How Luke Perry Won The Battle Against Riverdale's Darkness
Fred Andrews was a white knight in the town of Riverdale, where serpent-themed biker gangs, drug-peddling nuns, and mafioso-adjacent kingpins run rampant. Over the course of three seasons,
Luke Perry imbued the parental character with the sort of warmth that brought color to the town’s dreary atmosphere, its air weighed down by constantly broiling secrets. As soon as I missed his star-making role in
Beverly Hills, 90210, I became a fan of Perry — who
died earlier this week at the age of 52 — through
Riverdale. Nevertheless a supporting efficiency, the gravity of his role and portrayal made his character an avatar for justice in pop culture.
Through Fred Andrews, I learned the power of a subtle smile.
Riverdale is a show about power, and, often times, it comes from its characters’ ability to hide their shady dealings. The black of those teenagers’ pupils supply portals to their darkest secrets. The show’s main four — Betty Cooper, Archie Andrews, Jughead Jones, and Veronica Lodge — are good kids at heart who get into some (very) bad things. Once they flit and flat, exploring the confounds of love, lust, and murder, their parents are revealed to be heightened versions of those, as are all parents to their kids. Archie Andrews habitually tries to do the correct thing, like his dad, even if he goes about it the incorrect way. There's something of a moral compass in him, however it's not completely formed.

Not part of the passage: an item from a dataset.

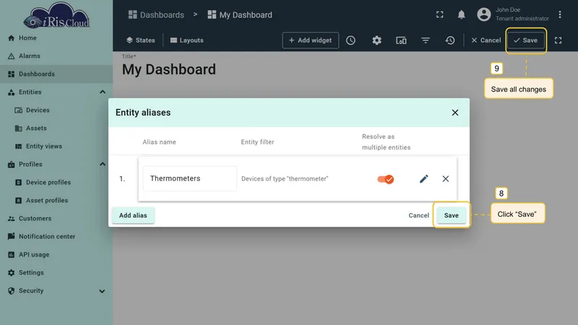The image size is (578, 325).
Task: Toggle resolve as multiple entities switch
Action: [386, 179]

The CWIn the opening episode, we're introduced to Fred Andrews, a construction firm owner who puts his entire body in the dirt, not just his hands. He gets a surprise visit from Veronica’s mother, the sharply dressed Hermione Lodge who is later revealed to be someone that he shares a past with. Fred's greeting to her is warm, inviting, and stern. She’s looking for a seasonal position and tries her best to power her way into the job. Initially, Fred is distant, however even in his apprehension, there’s altruism — a male who, some days against his better judgement, wants to give people the benefit of the doubt.
it could sound platitudinous, that his heart of gold made the absence of his character felt any time once he wasn’t in the frame. Perry's truthful portrayal of Fred Andrews helped the character become more than a knowing father to Archie Andrews as well as a voice of reason to the main cast, yet also a patriarch for viewers at residence who are just attempting to live their lives just a little better. His piercing gaze looked for the truth in Archie’s lies, and in doing so, he saw into our souls also. His campaign for mayor in Season 3 was build onto honesty as an alternative opposed to insults, transparency with motives as an alternative opposed to lies. On paper, Fred sounds like a saint, literally also good to be true. However Perry's efficiency grounded the guardian's loftiness with the late actor's grizzled past. There’s a bad boy edge just beyond the smile.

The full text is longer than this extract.